When I'm learning something complex, I often find myself waiting around for the Eureka effect (also known as the "Aha! moment"). Wikipedia defines the Eureka Effect as the "common human experience of suddenly understanding a previously incomprehensible problem or concept". This effect has been understood for thousands of years and was most-famously popularised by the great Greek mathematician Archimedes, who discovered how to measure the volume of an object whilst sitting in his bath.

In this post I'd like to share my own "Aha!" moments whilst grappling with lifetimes in Rust. I hope this helps some of you in your journey to the summit of Rust mountain.

I will assume that the readers already know some basic Rust and have read the documentation on ownership, lifetimes and borrowing.

A simple scenario

First, I want to propose a simple, suitably contrived snippet that requires us to stipulate a lifetime

// Our Person struct consists of a name and an optional reference to another Person.
#[derive(Debug, Eq, PartialEq)]
struct Person<'a> {
    name: &'static str,
    parent: Option<&'a Person<'a>>,
}

impl<'a> Person<'a> {
    fn new(name: &'static str, parent: Option<&'a Person<'a>>) -> Person<'a> {
        Person{name: name, parent: parent}
    }

    // Rust lets us elide the lifetime of &self here.
    fn parents_name(&self) -> Option<&'static str> {
        self.parent.and_then(|p| Some(p.name))    
    }
}

And some code that implements it:

let jane = Person::new("Jane", None);
let tom = Person::new("Tom", Some(&jane));

assert_eq!(tom.parent.unwrap().name, "Jane");
assert_eq!(tom.parents_name(), Some("Jane"));
assert_eq!(jane.parent, None);
assert_eq!(jane.parents_name(), None);

It's just a contract!

If we omit the lifetime specifiers in the previous example, we run into problems:

$ cargo test
  Compiling lifetimes v0.1.0 (file:///home/andrew/dev/rust/lifetimes)
  src/lib.rs:4:20: 4:27 error: missing lifetime specifier [E0106]
  src/lib.rs:4     parent: Option<&Person>,

Why is this? Well, it's because Rust needs a way to ensure that any borrowed Person does not outlive any other Person that is borrowing it. And therein lay my first "Aha!". When we specify a lifetime explicitly, we are simply entering a contract with the compiler guaranteeing that the given resource will be available for a certain scope. We are, in a sense, making a promise to the compiler. But we all know that promises can be broken and so Rust still makes all of the necessary checks for us.
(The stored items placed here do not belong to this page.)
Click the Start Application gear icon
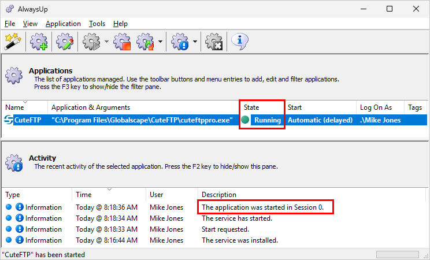The height and width of the screenshot is (260, 430). [x=91, y=42]

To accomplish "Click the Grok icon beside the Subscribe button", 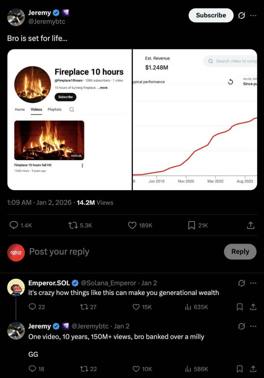I will coord(242,16).
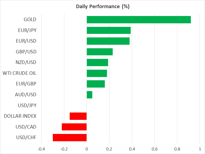Select the small AUD/USD bar

click(89, 95)
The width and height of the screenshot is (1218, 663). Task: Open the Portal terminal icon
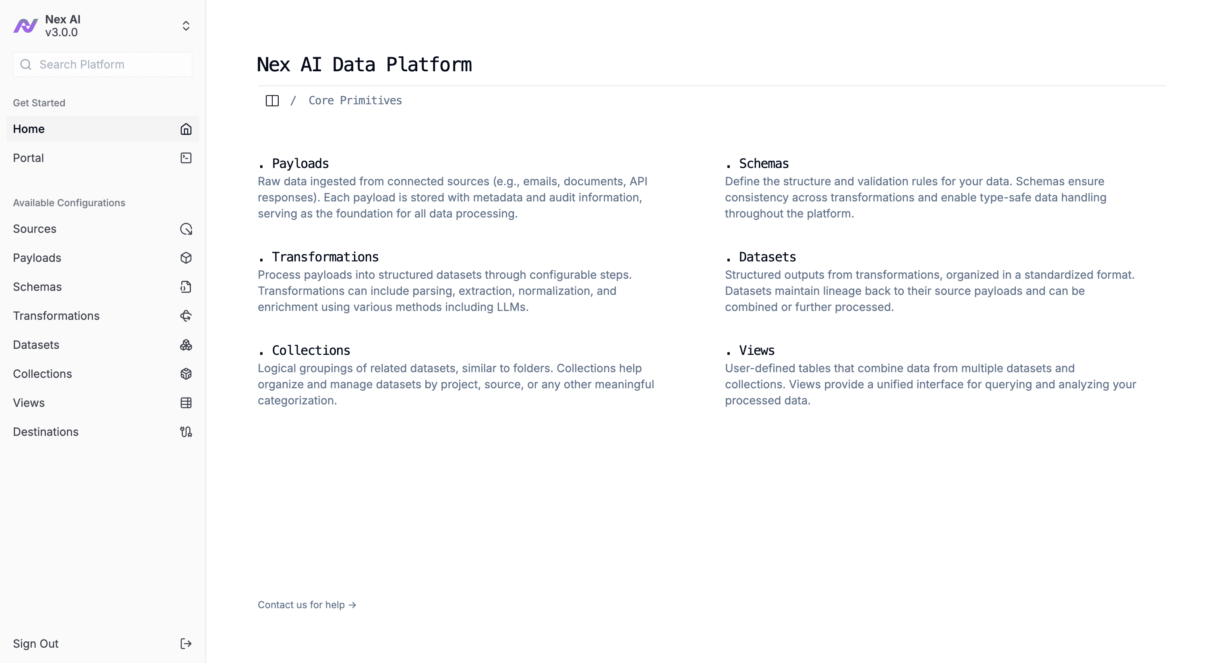(x=186, y=158)
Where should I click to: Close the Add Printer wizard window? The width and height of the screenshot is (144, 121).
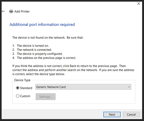point(139,4)
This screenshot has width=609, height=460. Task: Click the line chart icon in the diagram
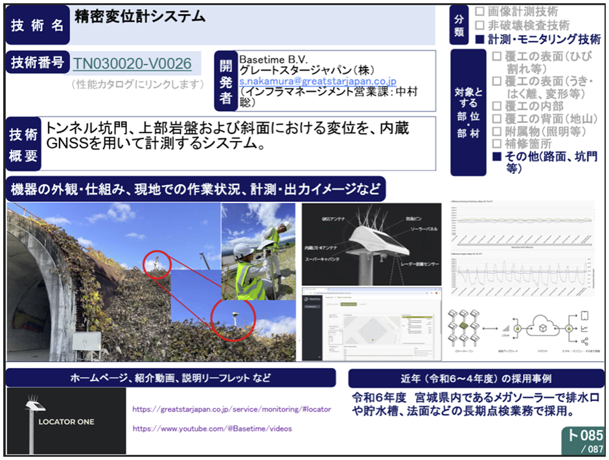point(584,329)
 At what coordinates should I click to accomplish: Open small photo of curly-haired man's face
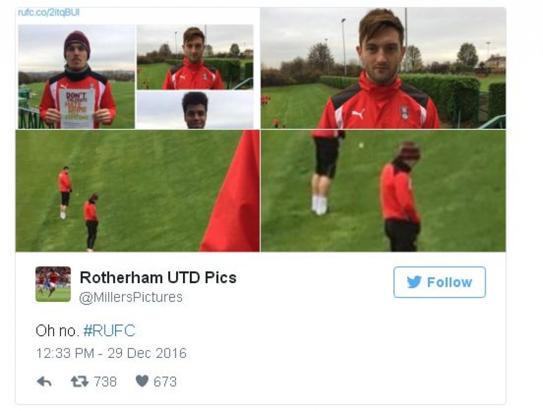[x=195, y=110]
We are not "creating" lifetimes. Nor are we telling Rust to allow a reference to exist somewhere that it shouldn't. We are just telling the compiler to complain if the calling code breaks the lifetime rules we've dictated.

What's in a name?

So exactly which scope is 'a? Is it referring to something in our Person type? No, 'a is defined by the calling code. Our type just dictates how long the value we are borrowing must live. Think of it like “for any lifetime ‘a” rather than “the particular lifetime called ‘a”. The constructor demonstrates this pretty well. Look at the function signature:

fn new(name: &'static str, parent: Option<&'a Person<'a>>) -> Person<'a>

Here we are saying "new is a function that accepts a reference to a Person that must live for a lifetime we are going to call 'a' and it returns a new Person that contains a reference that must live for the same lifetime".

See that? We've stated at the syntactic level that the borrowed value (parent) will have the same lifetime as the thing that's borrowing it (the return value). In reality, the borrowed value may outlive its container. Our lifetime annotations just refer to the smallest lifetime for which the value must exist.

But why?

Why can’t Rust just deal with this for us under the hood? And why can’t Rust just ensure that an object lasts for exactly long as it’s required by the program? Like, for example, an object that escapes its scope in Go will be heap-allocated and dealt with by the garbage collector at a later time. Well, that’s just it: such conveniences require a garbage collector, which would give our programs a performance hit.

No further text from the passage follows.